4 Tips to Scale Up – Going Beyond Lab Trials
Producing a new product using a sheet material (paper, textile, film, nonwoven or composite) involves overcoming a lot of obstacles and rocky patches, especially when moving from a small concept sample to a commercial product. How to scale up and achieve success despite the roadblocks? Realize that changes will likely be needed in the product and process – and the sooner these are found, the better.
1. Be Sure You Have a Sense of Urgency
Time is of the essence: you and those around you must be filled with a sense of excitement, timeliness and the importance of your challenge. If you fail, you just might run out of time. Move quickly.
2. Have a Clear Plan to Scale Up
In the quest to make a good lab scale sample – do not cheat! Producing a beautiful, small sample at slow speed is not the goal. It only gets harder as you scale up. At Micrex, we have seen too many customers take a short cut and get excited about a small sample, assuming it will successfully scale up.
Lab scale is where you look for truths:
- It is more difficult to run wide than narrow. As an analogy — a long bridge is harder to build than a short one.
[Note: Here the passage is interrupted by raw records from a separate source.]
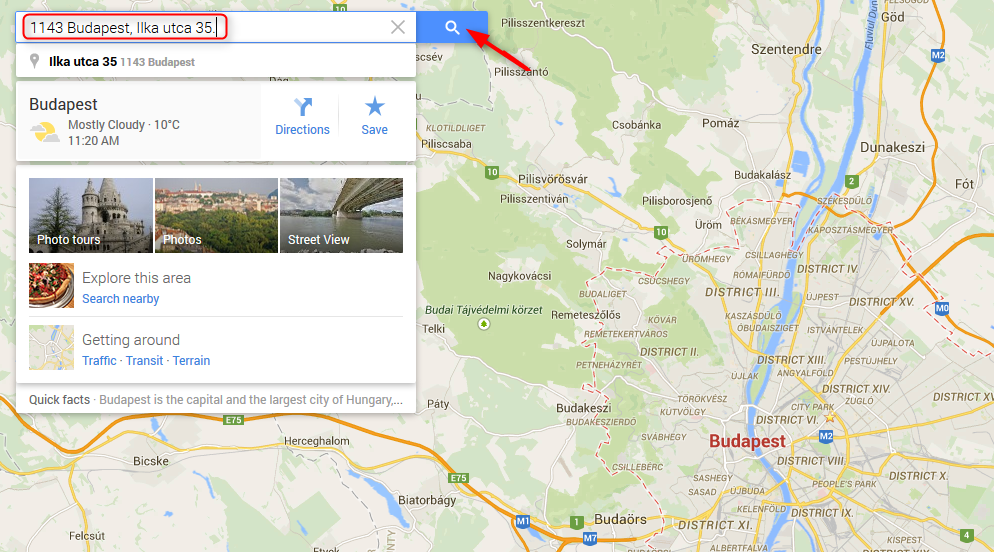Screen dimensions: 994x552
Task: Click the Budai Tájvédelmi körzet park icon
Action: [484, 324]
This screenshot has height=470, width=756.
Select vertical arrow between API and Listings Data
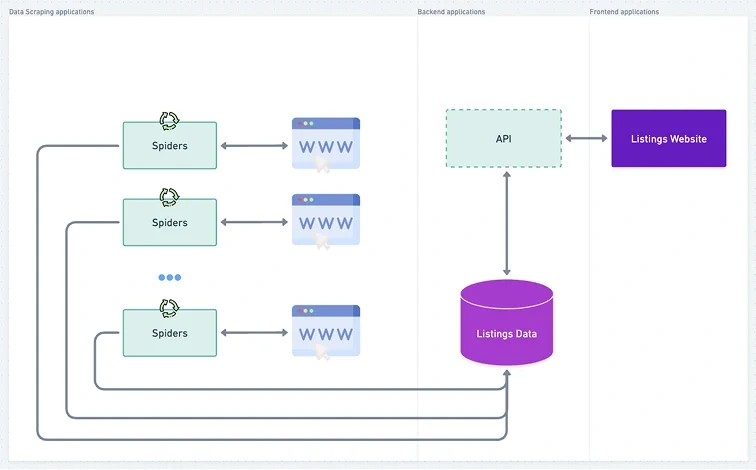(x=507, y=223)
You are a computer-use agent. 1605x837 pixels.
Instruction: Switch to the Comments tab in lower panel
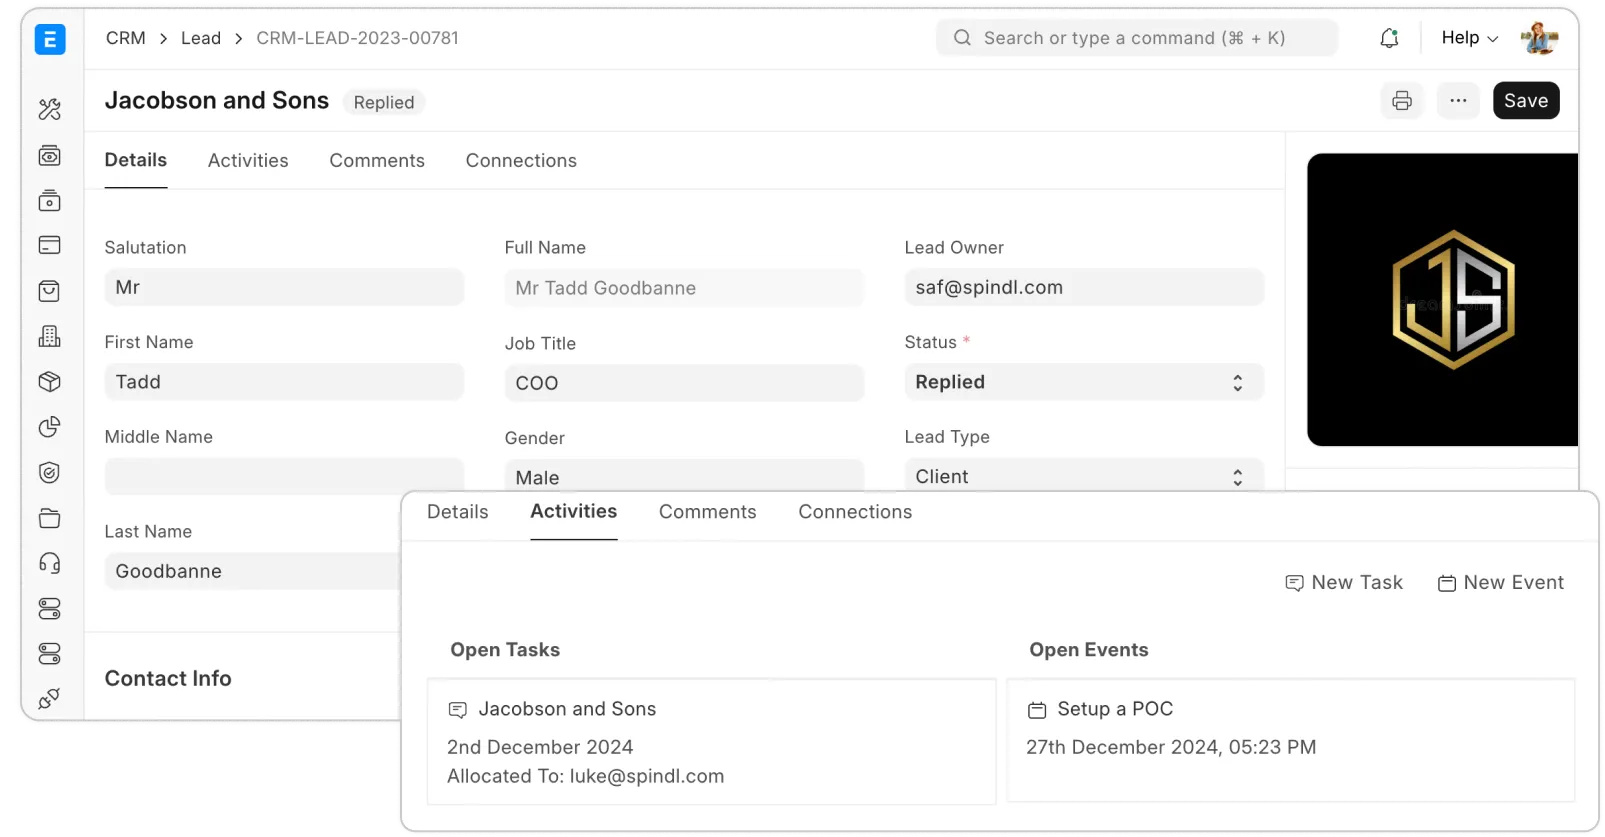click(707, 512)
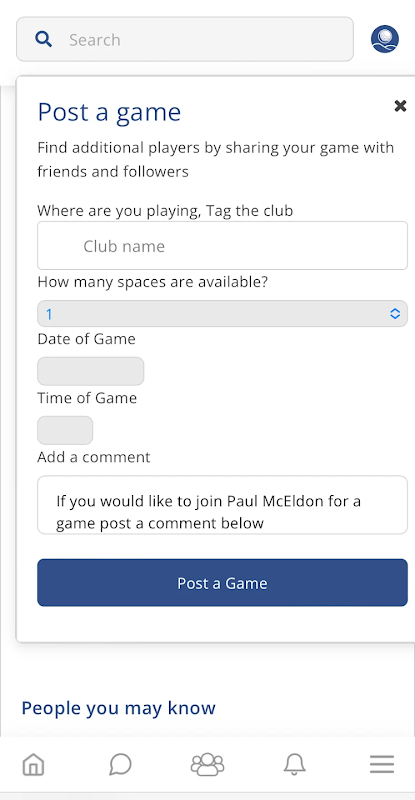Open the friends group icon
This screenshot has height=800, width=415.
tap(207, 764)
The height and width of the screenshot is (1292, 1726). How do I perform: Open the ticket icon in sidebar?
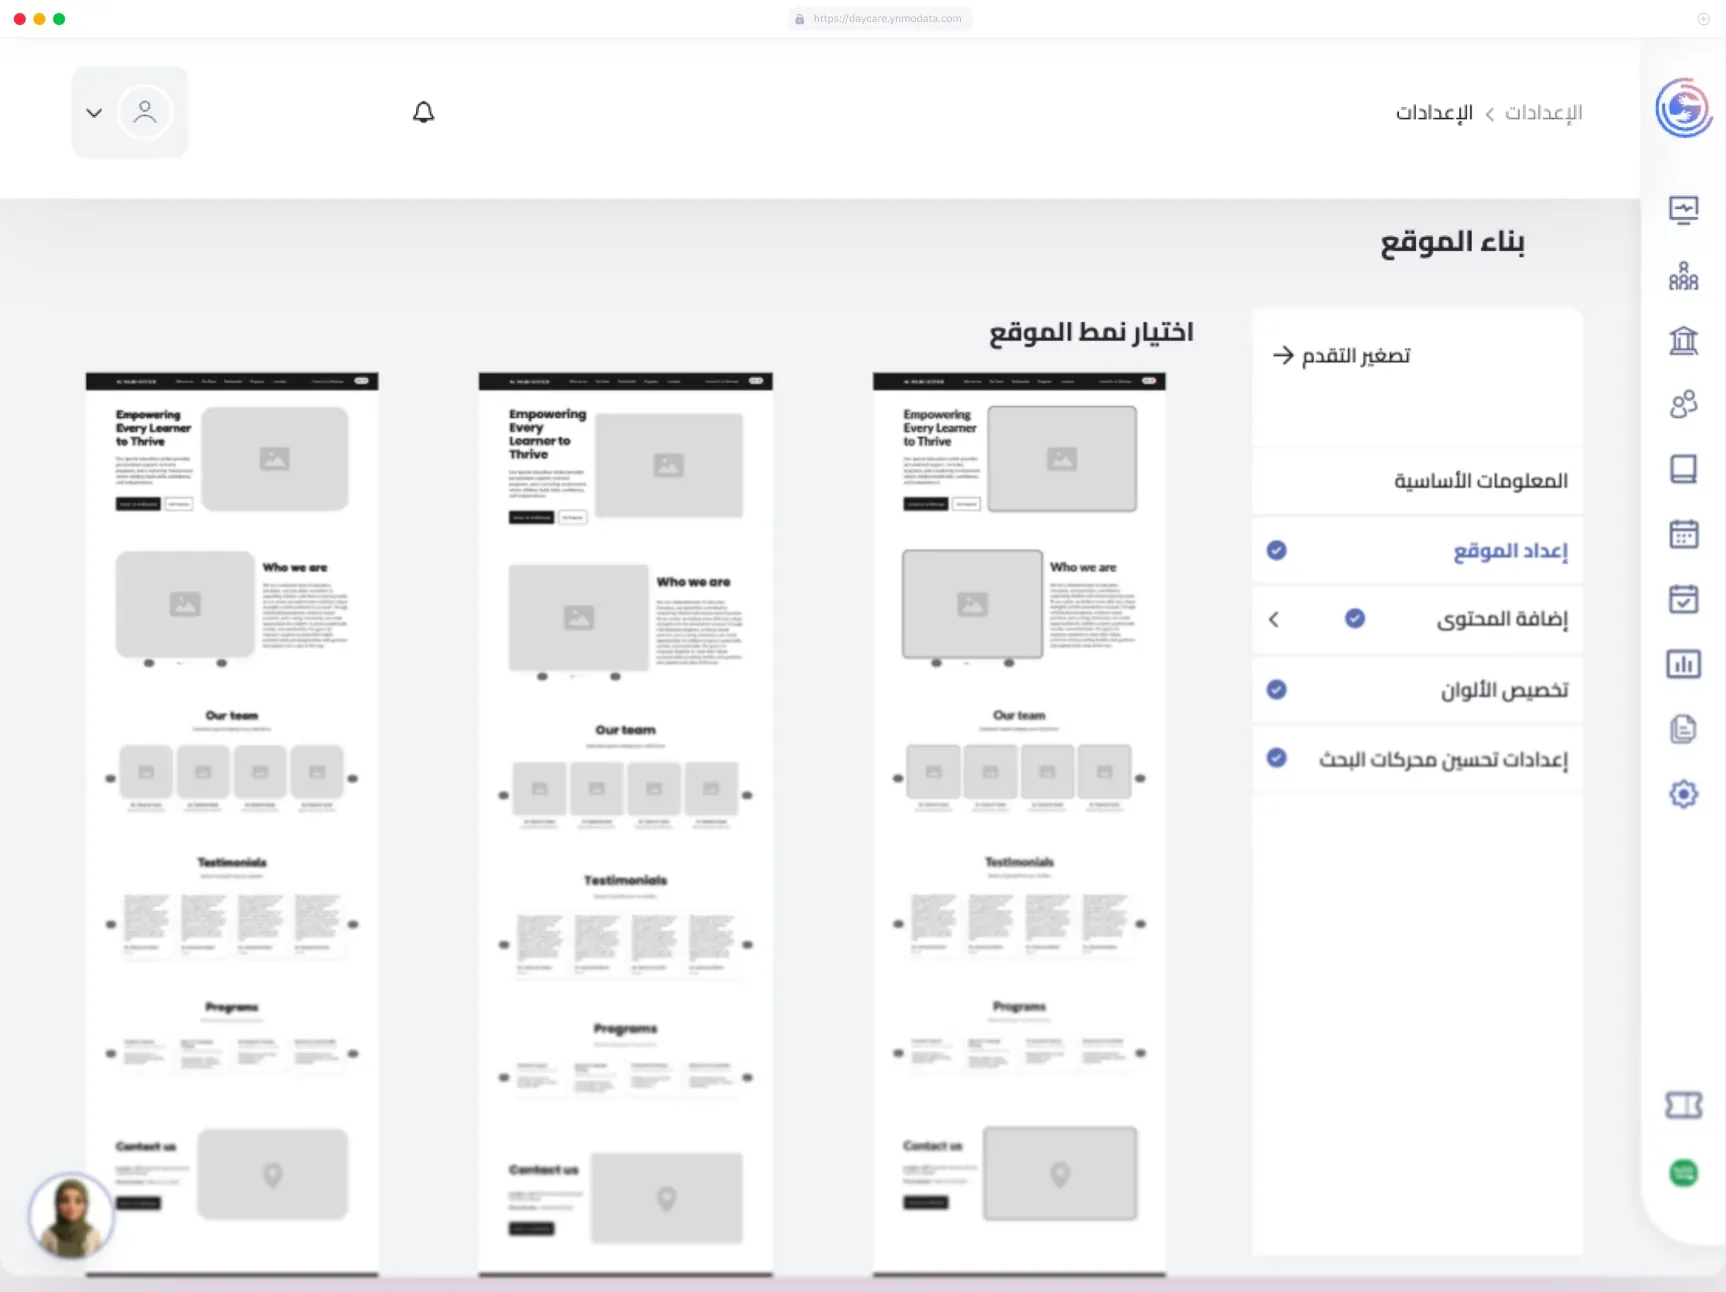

- Run speed – slow is easy, fast is hard.
- Many processes fail over time, as dust or other contaminates build up, or process components wear.
At lab scale, the severity of these issues become apparent. How do the results change if you double the width, length or speed? This might indicate a limitation or provide an opportunity to prevent a problem.
3. Don’t Assume the Raw Material Will Be Consistent
As in cooking and wine making – the ingredients are important! We often have customers who claim that one batch of roll goods is “exactly the same” as another. This will be documented with a data sheet or C of A. The reality is that no two rolls of material are the same.
The real question is: “How does the process handle normal variation of the raw material?”
4. Keep in Touch with Marketing and the Customer
Most of roll goods product development is tied to specifications. In the broader world of product design, there is often no specification. As a result, the entity running a trial may make assumptions that will not align with the end customer. Be sure to ask yourself: are you using the right specification?